中国人富裕層が金利上昇のデメリットを受けない理由
とはいえ、資金を豊富に持つ者であっても新しく融資を引く際にはリアルタイムの金利水準が適用されるので、いずれは金利上昇のデメリットに直面する。
それでも、デメリットを受けない者は存在する。昨今、日本の不動産を買いあさっている中国人富裕層だ。彼らの多くはポンとキャッシュで不動産を買うので、金利が上がったところで何のダメージもない。ここにも、富める者とそうでない者に、歴然とした差が生じてくる。
もちろんこれは融資を受ける場合の話で、借金に縁のない人には別の視点もある。「金利が上がると預金が増えて得じゃないか?」という人はいるが、その発想自体がもはや時代遅れだ。
かつては定期預金の金利が7%という時代もあったが、いくら金利上昇局面に入ったとはいえ、今の日本でその水準はあり得ない。ましてや今は多くの人が新NISAで全世界株式やアメリカ株のインデックスファンドで投資をしており、そのリターンは過去の水準から判断すれば4〜7%程度は期待できる。
しかも、現在はインフレ率3%という状況で、現金で保有しているだけで価値が目減りするような状況にある。そのような環境下で、定期預金で資産を増やそうとする発想自体がナンセンスだ。
「価値が下がらない物」だけを買う…富裕層がインフレに強いワケ
富裕層は、いつの時代においても「価値が毀損しない物」を買うという行動規範を一貫して持っている。
価値が毀損しない物とは、希少性が担保されているもの、メーカーが供給量を戦略的に制御、調整しているもの、あるいは誰に販売するかを厳密に選別し、VIP限定で市場価格を一定水準以上に維持しているものを指す。
すなわち富裕層は、「値上がりを狙う物」ではなく、最初から「価値が下がらない物」を選び続けている。だからこそ、その保有資産は時間の経過とともに自然と価値を高めていく。そもそも価値が毀損しない物を保有している以上、インフレ環境に入れば、資産は自動的に増える構造になっているのだ。
私自身の経験を振り返っても、この考え方は極めてわかりやすい。長年続いたデフレ経済下において、私は時計、車、不動産といった分野で、「今後価値が上がりそうな物」ではなく、「確実に価値が下がらない物」を基準に購入してきた。ここが決定的に重要で、多くの人は「上がる物」を求めるが、厳密に言えばそれは「上がるであろうという憶測」に過ぎず、その予測が当たることはほとんどない。
だから大切なのは、「上がる物を当てに行くこと」ではなく、「下がらない物だけを買うこと」なのだ。
デフレ下でこの行動を徹底してきた結果、情勢が反転してインフレに移行した現在、「価値が下がらない物」は自動的に「価値が上がる物」へと変わり、結果として大きな資産増加効果を生み出している。
「有事」には、現金が最大の武器になる
その一方で、手元資金の重要性も同時に理解しておく必要がある。

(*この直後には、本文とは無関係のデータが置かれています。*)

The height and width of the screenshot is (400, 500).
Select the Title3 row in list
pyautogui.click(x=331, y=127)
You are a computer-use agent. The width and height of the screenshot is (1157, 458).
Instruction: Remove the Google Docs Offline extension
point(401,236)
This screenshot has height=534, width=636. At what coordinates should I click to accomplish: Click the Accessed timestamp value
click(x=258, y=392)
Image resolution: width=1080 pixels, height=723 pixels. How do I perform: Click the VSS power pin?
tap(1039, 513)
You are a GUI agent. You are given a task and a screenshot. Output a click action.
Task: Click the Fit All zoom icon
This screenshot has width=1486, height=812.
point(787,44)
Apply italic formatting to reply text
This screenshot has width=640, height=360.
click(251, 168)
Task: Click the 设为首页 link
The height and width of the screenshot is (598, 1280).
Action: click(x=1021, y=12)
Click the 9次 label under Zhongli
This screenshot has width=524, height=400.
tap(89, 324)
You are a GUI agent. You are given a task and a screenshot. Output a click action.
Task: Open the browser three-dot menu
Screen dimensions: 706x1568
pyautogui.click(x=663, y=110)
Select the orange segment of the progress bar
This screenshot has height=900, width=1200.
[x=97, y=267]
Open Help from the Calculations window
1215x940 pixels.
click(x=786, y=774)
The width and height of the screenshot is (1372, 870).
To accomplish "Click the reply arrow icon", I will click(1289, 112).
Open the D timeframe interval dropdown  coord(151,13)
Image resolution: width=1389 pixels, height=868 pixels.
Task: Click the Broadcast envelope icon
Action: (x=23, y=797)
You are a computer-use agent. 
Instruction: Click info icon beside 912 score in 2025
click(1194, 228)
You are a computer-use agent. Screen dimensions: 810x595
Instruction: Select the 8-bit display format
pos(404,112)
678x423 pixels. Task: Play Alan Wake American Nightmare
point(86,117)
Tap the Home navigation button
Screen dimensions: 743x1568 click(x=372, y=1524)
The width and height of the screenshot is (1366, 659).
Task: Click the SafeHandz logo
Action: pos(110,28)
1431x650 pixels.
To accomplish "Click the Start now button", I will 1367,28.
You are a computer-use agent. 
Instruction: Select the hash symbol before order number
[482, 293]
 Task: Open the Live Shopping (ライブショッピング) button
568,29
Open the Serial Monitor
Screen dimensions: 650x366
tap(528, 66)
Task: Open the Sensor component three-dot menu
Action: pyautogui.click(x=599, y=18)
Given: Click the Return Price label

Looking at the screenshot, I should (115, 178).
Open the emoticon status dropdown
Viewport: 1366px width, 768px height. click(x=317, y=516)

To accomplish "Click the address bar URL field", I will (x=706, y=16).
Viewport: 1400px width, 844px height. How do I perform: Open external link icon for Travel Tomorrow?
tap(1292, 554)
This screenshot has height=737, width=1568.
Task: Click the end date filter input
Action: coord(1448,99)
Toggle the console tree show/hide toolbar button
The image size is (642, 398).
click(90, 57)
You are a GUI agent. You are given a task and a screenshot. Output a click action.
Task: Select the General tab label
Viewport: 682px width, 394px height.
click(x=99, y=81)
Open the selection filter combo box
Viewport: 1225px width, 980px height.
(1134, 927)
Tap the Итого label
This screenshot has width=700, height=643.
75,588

インフレ環境下で現金を通帳に眠らせておけば、たとえばインフレ率が年2%であれば、その購買力は毎年2%ずつ確実に目減りしていく。私の場合、8億円を超える機動的資金を保有しているため、理論上は毎年1000万円以上の価値が削られている計算になる。
しかし、それでもなお現金を厚く持つのには理由がある。それは、世界的な金融不安や金融危機といった「有事」において、この手元資金こそが最大の武器になるからだ。
平時であれば、金融機関は内部留保が厚く安全性の高い取引先に対して、自己資金の3〜4倍、場合によっては満額に近い融資を積極的に行う。しかし、世界的な金融危機が発生すると、金融機関は一斉に融資を止め、市場は資金不足に陥る。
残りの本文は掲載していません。